65歳以上の無職夫婦世帯における老後の生活費
老後の生活には、一体どれくらいの費用がかかるのでしょうか。
総務省統計局が公表した「家計調査報告(家計収支編)2025年(令和7年)平均結果の概要」を参考に、65歳以上で無職の夫婦のみで暮らす世帯の平均的な家計収支をみてみましょう。
収入の内訳:平均25万4395円
うち社会保障給付(主に年金):22万8614円
可処分所得(手取り):平均22万1544円
(収入)25万4395円 - (非消費支出)3万2850円 = 22万1544円
非消費支出:3万2850円
- 直接税:1万2547円
- 社会保険料:2万296円
支出の内訳:平均26万3979円
- 食料:7万8964円
- 住居:1万7739円
- 光熱・水道:2万3540円
- 家具・家事用品:1万1237円
- 被服及び履物:5354円
- 保健医療:1万7941円
- 交通・通信:3万1325円
- 教育:0円
- 教養娯楽:2万6538円
- その他の消費支出:5万1341円
- うち諸雑費:2万2047円
- うち交際費:2万3257円
- うち仕送り金:1135円
家計収支の状況
- ひと月の不足額:▲4万2434円
※端数処理の関係上、計算が合わない場合があります。
毎月の実収入は平均で25万4395円です。しかし、ここから税金や社会保険料といった「非消費支出(3万2850円)」が差し引かれるため、実際に自由に使えるお金である「可処分所得」は22万1544円となります。

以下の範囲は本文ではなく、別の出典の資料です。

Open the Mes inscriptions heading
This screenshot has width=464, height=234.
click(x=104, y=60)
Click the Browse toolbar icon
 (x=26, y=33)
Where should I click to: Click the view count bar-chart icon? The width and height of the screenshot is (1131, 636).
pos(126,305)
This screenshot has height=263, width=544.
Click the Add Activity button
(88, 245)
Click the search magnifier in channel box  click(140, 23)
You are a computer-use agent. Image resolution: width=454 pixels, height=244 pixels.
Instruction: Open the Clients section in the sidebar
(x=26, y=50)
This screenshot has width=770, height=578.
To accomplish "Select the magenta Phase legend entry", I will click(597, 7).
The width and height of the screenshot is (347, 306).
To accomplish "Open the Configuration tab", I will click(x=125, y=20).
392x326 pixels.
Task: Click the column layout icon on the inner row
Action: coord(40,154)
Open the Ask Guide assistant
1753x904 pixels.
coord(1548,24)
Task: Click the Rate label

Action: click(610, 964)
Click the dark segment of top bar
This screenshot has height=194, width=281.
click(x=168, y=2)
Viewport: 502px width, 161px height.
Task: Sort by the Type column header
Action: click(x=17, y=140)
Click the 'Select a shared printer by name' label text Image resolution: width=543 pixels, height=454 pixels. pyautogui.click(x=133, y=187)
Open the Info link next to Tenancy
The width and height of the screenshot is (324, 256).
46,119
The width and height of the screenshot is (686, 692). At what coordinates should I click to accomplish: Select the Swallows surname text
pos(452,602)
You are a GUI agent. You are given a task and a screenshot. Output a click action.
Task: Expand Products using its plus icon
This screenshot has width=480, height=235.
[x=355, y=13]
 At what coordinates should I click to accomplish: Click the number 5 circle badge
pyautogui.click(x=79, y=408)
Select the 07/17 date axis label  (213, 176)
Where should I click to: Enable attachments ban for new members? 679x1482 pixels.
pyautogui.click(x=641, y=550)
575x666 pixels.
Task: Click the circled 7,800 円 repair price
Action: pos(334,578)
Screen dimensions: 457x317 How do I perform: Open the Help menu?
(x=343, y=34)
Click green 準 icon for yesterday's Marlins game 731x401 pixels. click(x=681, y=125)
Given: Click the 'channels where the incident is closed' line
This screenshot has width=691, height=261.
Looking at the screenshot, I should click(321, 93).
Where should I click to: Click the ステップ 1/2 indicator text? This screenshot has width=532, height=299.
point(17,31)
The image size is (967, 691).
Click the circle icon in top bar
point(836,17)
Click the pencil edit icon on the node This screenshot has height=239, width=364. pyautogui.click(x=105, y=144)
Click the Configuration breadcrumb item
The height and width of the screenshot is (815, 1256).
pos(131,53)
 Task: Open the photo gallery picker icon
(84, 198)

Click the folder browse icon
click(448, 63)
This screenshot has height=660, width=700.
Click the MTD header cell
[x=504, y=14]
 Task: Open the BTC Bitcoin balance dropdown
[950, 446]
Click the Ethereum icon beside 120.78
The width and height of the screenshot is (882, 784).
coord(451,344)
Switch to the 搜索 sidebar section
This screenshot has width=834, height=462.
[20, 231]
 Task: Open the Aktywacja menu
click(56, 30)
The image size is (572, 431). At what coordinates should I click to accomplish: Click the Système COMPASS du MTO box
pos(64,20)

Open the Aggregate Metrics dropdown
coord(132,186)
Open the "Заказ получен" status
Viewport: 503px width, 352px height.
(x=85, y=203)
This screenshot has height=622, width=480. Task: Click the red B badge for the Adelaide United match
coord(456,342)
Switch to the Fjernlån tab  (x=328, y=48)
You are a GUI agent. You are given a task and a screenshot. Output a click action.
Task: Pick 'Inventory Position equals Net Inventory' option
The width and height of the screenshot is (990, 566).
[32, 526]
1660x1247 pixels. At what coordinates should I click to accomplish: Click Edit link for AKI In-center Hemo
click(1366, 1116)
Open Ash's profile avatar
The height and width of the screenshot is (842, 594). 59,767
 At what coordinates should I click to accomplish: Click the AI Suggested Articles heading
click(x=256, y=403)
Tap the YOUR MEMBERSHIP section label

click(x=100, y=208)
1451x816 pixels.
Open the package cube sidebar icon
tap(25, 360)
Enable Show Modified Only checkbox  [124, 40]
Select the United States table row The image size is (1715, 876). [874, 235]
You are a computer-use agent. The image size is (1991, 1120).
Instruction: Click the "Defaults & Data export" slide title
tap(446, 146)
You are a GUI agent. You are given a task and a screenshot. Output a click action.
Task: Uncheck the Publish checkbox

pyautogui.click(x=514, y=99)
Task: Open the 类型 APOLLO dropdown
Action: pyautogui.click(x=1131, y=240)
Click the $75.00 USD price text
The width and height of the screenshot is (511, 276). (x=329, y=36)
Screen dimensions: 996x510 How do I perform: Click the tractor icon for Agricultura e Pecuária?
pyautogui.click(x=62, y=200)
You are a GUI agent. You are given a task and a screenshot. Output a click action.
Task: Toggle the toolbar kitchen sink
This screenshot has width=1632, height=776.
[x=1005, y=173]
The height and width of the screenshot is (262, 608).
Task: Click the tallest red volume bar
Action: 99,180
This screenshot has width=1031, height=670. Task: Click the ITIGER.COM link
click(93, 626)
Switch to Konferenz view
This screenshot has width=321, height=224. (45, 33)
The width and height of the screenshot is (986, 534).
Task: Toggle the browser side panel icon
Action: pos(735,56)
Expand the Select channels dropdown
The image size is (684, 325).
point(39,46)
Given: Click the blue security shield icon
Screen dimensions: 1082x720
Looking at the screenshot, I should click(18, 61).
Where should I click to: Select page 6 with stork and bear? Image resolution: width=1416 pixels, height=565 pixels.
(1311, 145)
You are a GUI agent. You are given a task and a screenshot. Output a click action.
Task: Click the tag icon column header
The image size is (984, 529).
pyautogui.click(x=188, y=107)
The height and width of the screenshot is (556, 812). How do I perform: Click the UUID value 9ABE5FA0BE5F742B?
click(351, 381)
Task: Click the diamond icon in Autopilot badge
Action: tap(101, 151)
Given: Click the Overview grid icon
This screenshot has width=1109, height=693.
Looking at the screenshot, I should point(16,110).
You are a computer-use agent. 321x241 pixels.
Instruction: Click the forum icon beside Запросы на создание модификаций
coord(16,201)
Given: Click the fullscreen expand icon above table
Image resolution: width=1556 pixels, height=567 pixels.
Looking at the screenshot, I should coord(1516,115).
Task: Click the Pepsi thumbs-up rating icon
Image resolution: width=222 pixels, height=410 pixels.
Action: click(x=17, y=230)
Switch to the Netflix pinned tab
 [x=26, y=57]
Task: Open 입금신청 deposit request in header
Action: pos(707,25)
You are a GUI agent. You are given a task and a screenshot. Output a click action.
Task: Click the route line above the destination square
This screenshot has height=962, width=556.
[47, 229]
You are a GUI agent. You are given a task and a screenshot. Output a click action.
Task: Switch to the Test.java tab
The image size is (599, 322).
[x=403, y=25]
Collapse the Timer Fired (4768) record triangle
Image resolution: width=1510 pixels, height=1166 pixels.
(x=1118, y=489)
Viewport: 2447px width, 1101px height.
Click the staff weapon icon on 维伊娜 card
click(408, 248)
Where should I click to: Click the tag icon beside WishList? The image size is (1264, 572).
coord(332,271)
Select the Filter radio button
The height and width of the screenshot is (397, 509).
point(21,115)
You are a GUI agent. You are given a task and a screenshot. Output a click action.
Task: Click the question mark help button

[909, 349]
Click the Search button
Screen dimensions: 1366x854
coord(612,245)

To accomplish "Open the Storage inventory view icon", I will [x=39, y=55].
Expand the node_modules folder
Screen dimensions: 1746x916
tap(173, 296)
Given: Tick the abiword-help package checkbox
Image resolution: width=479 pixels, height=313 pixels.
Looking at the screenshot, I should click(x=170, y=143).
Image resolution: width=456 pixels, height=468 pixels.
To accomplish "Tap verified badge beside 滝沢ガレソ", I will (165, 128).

一方、毎月の消費支出は平均で26万3979円です。可処分所得からこの支出を差し引くと、毎月4万2434円が不足する計算になります。
この不足分を、現役時代に蓄えた貯蓄などを取り崩して補填しているのが、現代のシニア世帯の実情といえるでしょう。
なお、この調査結果で住居費が1万7739円と低額なのは、調査対象の多くが持ち家世帯で、家賃負担がないことを反映しているためです。
賃貸住宅にお住まいの方や、住宅ローンが残っている場合は、その分がさらに不足額に上乗せされることになります。
老後の住まいをどうするかは、現役時代から十分に検討しておくべき重要な課題です。